OER Accessibility Series: Alternative Text
Alternative (alt) text is a description of an image coded into the background of the image that a screen reader will then read in place of the image. There are a couple of important things to keep in mind about alt text:
- Many tools will provide an option to say the image is “decorative,” which will then eliminate the requirement of alt text. The “decorative” option should only be used when an image is actually decorative (it doesn’t bring any meaning or value to the page except to make it pretty). If the image is not there solely for decoration, descriptive alt text is necessary for the document to be accessible.
- “Descriptive” doesn’t mean it needs to be described down to every little detail. It means that the alt text should describe the image generally and specify what the student should get out of the image. So if the image is a diagram of the bones in a human hand with tags indicating the metacarpal bones, the alt text should explain that and include a description of where those metacarpal bones are located (i.e. “the metacarpals are the bones running from the base of the hand to the base of each finger, between the carpals and the proximal phalanges”).
This work by Tiffani Tijerina for Affordable Learning Georgia is licensed under a Creative Commons Attribution 4.0 International License. The example image used is from the public domain.
The basic Microsoft Office tools from its 2019 edition all use the same process for adding alt text (pretty convenient, huh?).
Note: Microsoft also includes a “Generate a description for me” button. It is very rarely accurate and is not recommended. Unfortunately, Office 2019 has that function set to automatically run when you insert images. However, you can (and should) turn it off! To do so, go to File > Options (at the bottom) > Ease of Access, and then make sure the “Automatically generate alt text for me” option is unchecked.
- Right click the image and click “Edit Alt Text.”
- In the screen that opens on the right-hand side, type your descriptive alt text.
Adobe Acrobat Pro DC has an accessibility toolbar that allows you to do all of your alt text in a document in a row without having to search for all of your images. It can save you a bit of time to add all of your alt text when the document is complete.
- Click the “Tools” tab.
- Scroll to the section titled “Protect and Standardize,” and click “Accessibility.”
- In the screen that pops up on the right-hand side, click “Set Alternate Text.”
- Adobe will tell you that it’s going to detect all figures in the document.

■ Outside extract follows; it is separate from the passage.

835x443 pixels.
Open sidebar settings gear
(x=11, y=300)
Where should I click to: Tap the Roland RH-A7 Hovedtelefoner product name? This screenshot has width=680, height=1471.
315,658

Click “OK.”
- Type the alt text for the highlighted image in the box. If you have multiple images in the document, click the arrows to cycle through each of them, typing alt text for each. When you are finished with all images, click “Save & Close.”
There are a lot of tools that we use to develop course materials, and we could never cover them all. However, if your tool has an HTML-editing function, you can add alt text to your image using its code.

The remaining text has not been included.